BookmarkSubscribeRSS Feed
🔒 This topic is solved and locked. Need further help from the community? Please sign in and ask a new question.
Amanda_Lemon
Quartz | Level 8

Hi,

 

I am trying to do a Monte Carlo simulation of ANCOVA. I generated random variables and simulated data from regressions models below. x is a covariate, g is a grouping variable (0 for a control group, 1 for a treatment group), y is a dependent variable. I am manipulating coefficients. In this syntax, I set the treatment effect on y to be 0, the treatment effect on x to be 0.6, and the effect of x on y to be 1. I also set the number of samples to be 1000 and the sample size to be 800 (about a half being a treatment group).

 

data MC (drop=i);
call streaminit(12345678);
do sampleID = 1 to 1000;
  do i = 1 to 800;
    g = rand("Bernoulli", 0.5);
    x = 0.6*g + rand("Normal"); 
    y = 1*x + 0*g + rand("Normal");
    output;
  end;
end;
run;

So, after that, I need to test the effect of g on y in each of 1000 samples. I wrote this syntax:

proc glm data = MC;
  BY sampleID; 
  class g;
  model y = g;
run;

It works but the problem is that I need only p values (for F values) from the output to count how many were less then .05 (which will serve as an estimate of Type I error rate). So, I can't figure out how to put these p-values in a data set, an array, or something like that (extracting p-values by hand for 1000 samples is not an option...).

 

I would very much appreciate any help and/or feedback.
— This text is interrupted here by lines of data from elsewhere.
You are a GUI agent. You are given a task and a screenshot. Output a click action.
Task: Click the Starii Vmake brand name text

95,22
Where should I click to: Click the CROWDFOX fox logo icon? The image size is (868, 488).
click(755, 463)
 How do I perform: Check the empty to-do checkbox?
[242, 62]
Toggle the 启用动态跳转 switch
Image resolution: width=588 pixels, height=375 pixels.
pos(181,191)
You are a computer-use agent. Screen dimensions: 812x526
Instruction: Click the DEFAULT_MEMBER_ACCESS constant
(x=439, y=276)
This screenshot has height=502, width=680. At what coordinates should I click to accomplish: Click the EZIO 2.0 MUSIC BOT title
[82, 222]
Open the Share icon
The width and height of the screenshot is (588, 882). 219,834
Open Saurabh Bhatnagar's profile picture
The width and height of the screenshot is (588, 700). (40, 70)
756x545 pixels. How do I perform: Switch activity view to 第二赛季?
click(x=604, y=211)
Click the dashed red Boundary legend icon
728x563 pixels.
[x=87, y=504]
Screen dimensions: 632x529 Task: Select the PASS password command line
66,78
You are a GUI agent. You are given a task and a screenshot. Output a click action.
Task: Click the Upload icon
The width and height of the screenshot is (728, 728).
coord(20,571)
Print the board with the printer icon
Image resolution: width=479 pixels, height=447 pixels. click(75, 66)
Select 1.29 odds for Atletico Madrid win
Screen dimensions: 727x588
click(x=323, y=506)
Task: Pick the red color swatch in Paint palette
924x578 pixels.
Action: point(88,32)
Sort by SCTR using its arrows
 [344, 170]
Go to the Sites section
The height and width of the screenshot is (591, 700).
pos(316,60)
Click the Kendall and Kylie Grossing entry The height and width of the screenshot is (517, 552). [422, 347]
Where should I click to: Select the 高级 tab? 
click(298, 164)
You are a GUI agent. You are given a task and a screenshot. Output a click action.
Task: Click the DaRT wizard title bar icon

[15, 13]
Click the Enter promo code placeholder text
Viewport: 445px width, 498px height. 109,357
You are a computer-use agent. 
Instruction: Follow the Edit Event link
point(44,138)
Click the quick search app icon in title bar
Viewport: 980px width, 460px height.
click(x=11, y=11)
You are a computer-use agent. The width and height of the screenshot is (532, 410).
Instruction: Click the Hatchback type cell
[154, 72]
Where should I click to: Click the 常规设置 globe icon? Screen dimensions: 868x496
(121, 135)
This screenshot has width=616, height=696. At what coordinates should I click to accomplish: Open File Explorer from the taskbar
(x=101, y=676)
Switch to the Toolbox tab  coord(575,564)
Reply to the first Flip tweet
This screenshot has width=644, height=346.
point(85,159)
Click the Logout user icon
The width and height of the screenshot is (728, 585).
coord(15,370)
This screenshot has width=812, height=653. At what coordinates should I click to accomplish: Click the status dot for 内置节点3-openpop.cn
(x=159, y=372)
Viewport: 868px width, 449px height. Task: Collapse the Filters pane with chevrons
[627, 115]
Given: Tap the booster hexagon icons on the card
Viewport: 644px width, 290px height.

Thank you.

1 ACCEPTED SOLUTION

Accepted Solutions
PGStats
Opal | Level 21

Here is how to do the counting (for effect g):

 


proc glm data = MC outstat=myStat noprint;
  BY sampleID; 
  class g;
  model y = g x / ss3;
run;

proc sql;
select 
    sum(prob<0.05) as nb_5pct,
    count(prob) as nb_sample,
    sum(prob<0.05) / count(prob) as prop_5pct
from myStat
where _SOURCE_ = "g";
quit;

PG

View solution in original post

11 REPLIES 11
PGStats
Opal | Level 21

Start with:

 


proc glm data = MC outstat=myStat noprint;
  BY sampleID; 
  class g;
  model y = g x / ss3;
run;
PG
Amanda_Lemon
Quartz | Level 8

Thank you! Now I have one table with all p values!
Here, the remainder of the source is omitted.